Неприязнь и отвращение Австрии в немалой степени разделял и Людовик XV. Он тоже опасался движения России на Запад, а обмен Восточной Пруссии на польские земли был для него ещё хуже, чем русская аннексия. Превыше всего, даже больше побед над Фридрихом, он держался за целостность Польши, за то, что он называл её «свободами». Беспокойство вызывала и близость русских к Торну, а особенно к Данцигу. Французские дипломатические агенты в Варшаве, Вене и Петербурге только и занимались протестами против приписывавшихся России проектов, против постоянного прохода её войск через польскую территорию и связанных с этим неизбежных злоупотреблений и эксцессов. И когда герцог Шуазель упрекал русских за слишком мягкое отношение к Восточной Пруссии, то менее всего имел в виду те выгоды, которые могла бы извлечь из неё царица, и не из враждебности к пруссакам. Прежде всего его уязвляло то, что Елизавета распоряжается в этой провинции так, словно это её наследственное владение.

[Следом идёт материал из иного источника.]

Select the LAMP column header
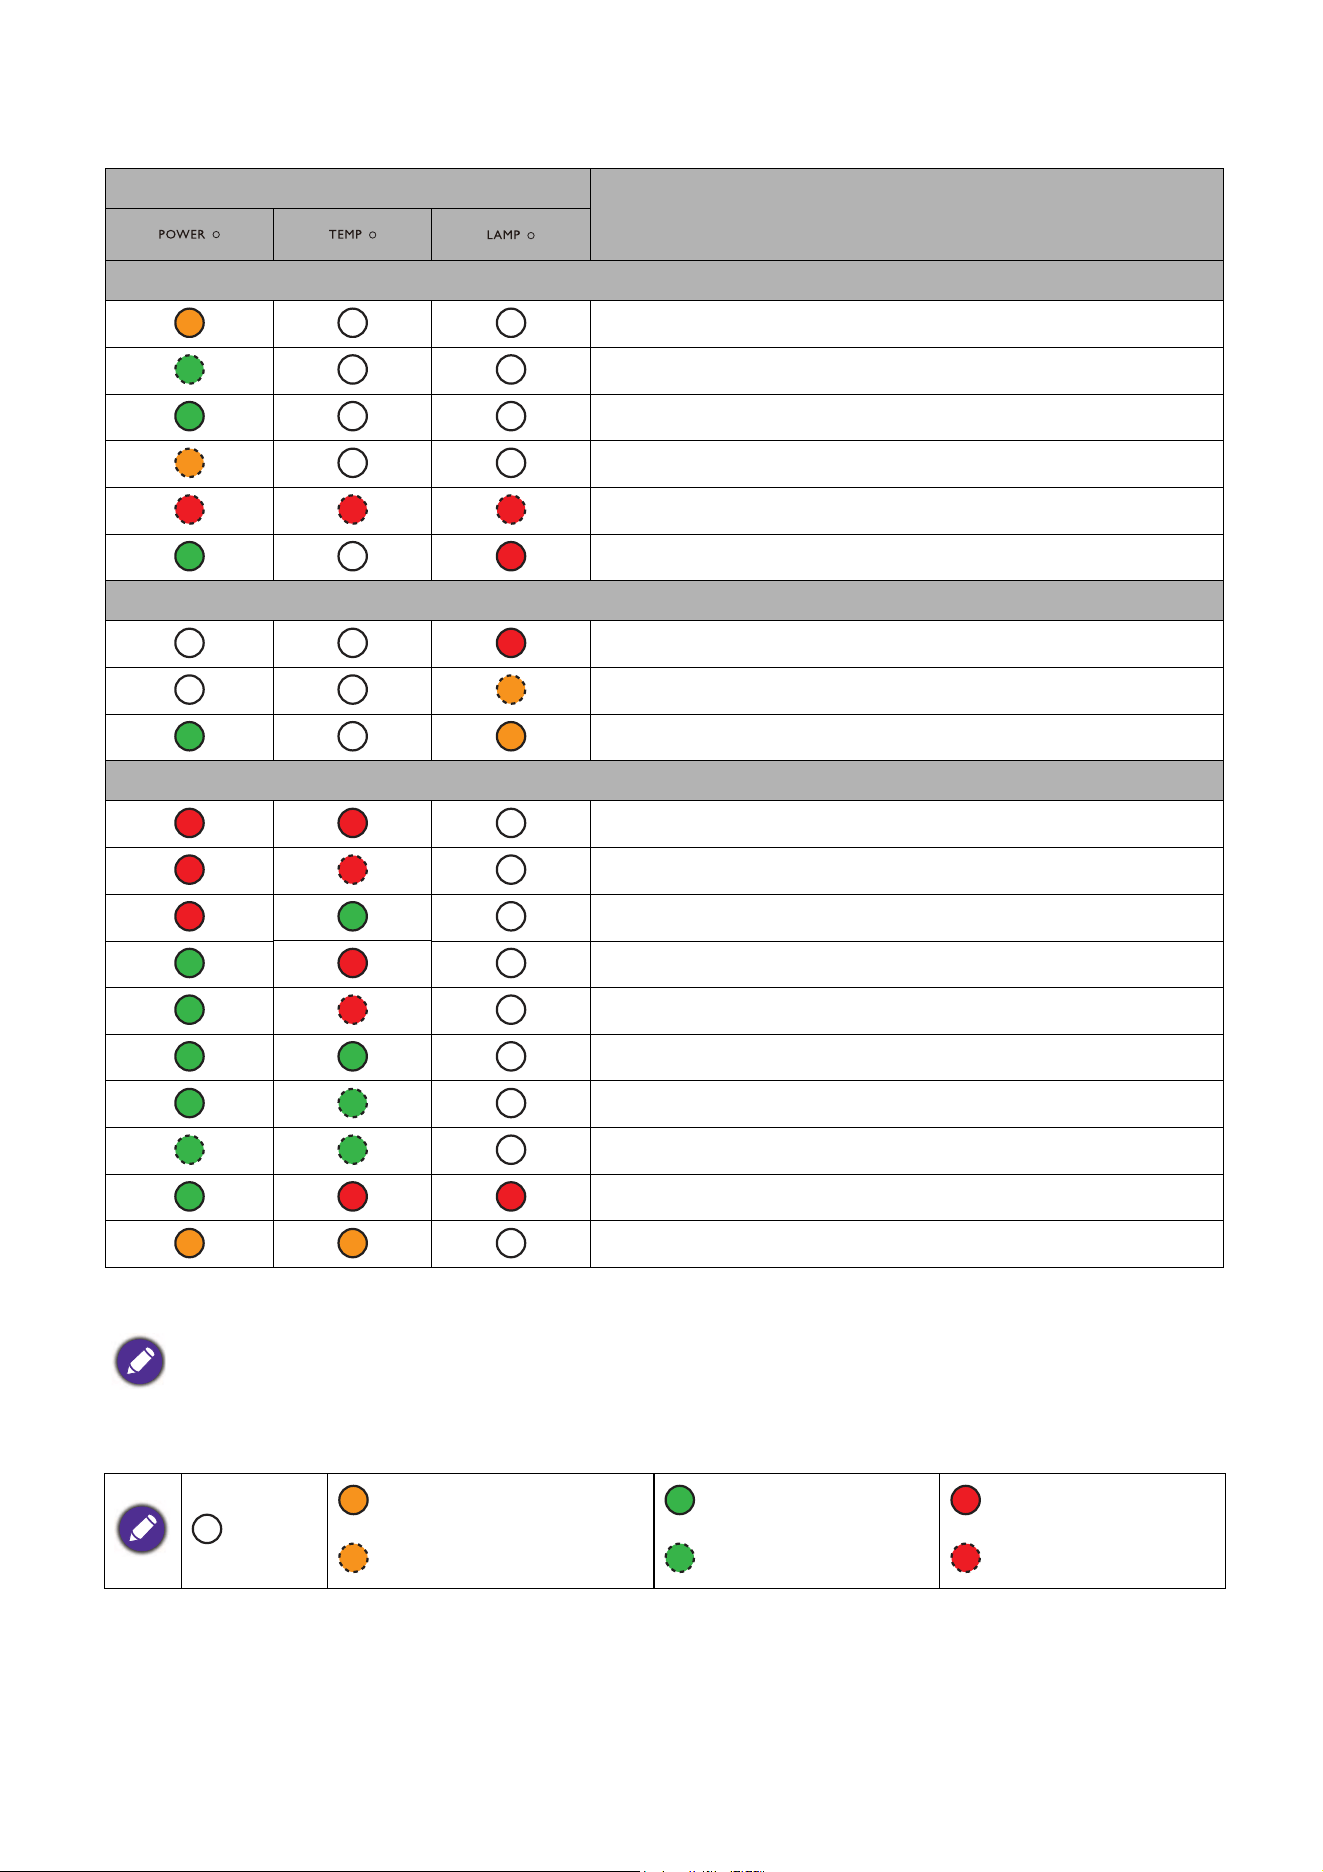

С чисто военной точки зрения занятие Восточной Пруссии предопределяло некоторым образом все передвижения российских войск. Она становилась и операционной базой, и центром снабжения; армия не могла ни переместиться из неё ни в район Познани, ни в Силезию, ни удалиться хоть на сколько-нибудь из опасения поставить её под удар у себя в тылу. Таким образом, русские оказались как бы на привязи у своего завоевания. И когда Австрия претендовала на то, чтобы заполучить для себя российские войска в качестве вспомогательного флангового корпуса на главном театре военных действий, петербургский кабинет отговаривался невозможностью оставить без защиты Восточную Пруссию. Об это разбивались все попытки канцлера Кауница осуществить соединение обеих армий где-нибудь в Силезии, несмотря на всю иногда даже раболепную услужливость, с которой относился к нему граф Воронцов.
Восточная Пруссия, привязывая к себе русскую армию, в то же время отдаляла её от Австрии. Благодаря этому петербургский двор ощущал себя независимым по отношению к своей союзнице и проникался стремлением изменить свою вспомогательную роль на роль державы, ведущей войну в собственных интересах, для которой предпочтительнее более тесный и непосредственный союз с Францией.
Но поскольку это не встретило понимания Людовика XV, пришлось всё-таки сближаться с Веной и балансировать между двумя противоположными требованиями: удержания Восточной Пруссии и обязательствами помогать Австрии.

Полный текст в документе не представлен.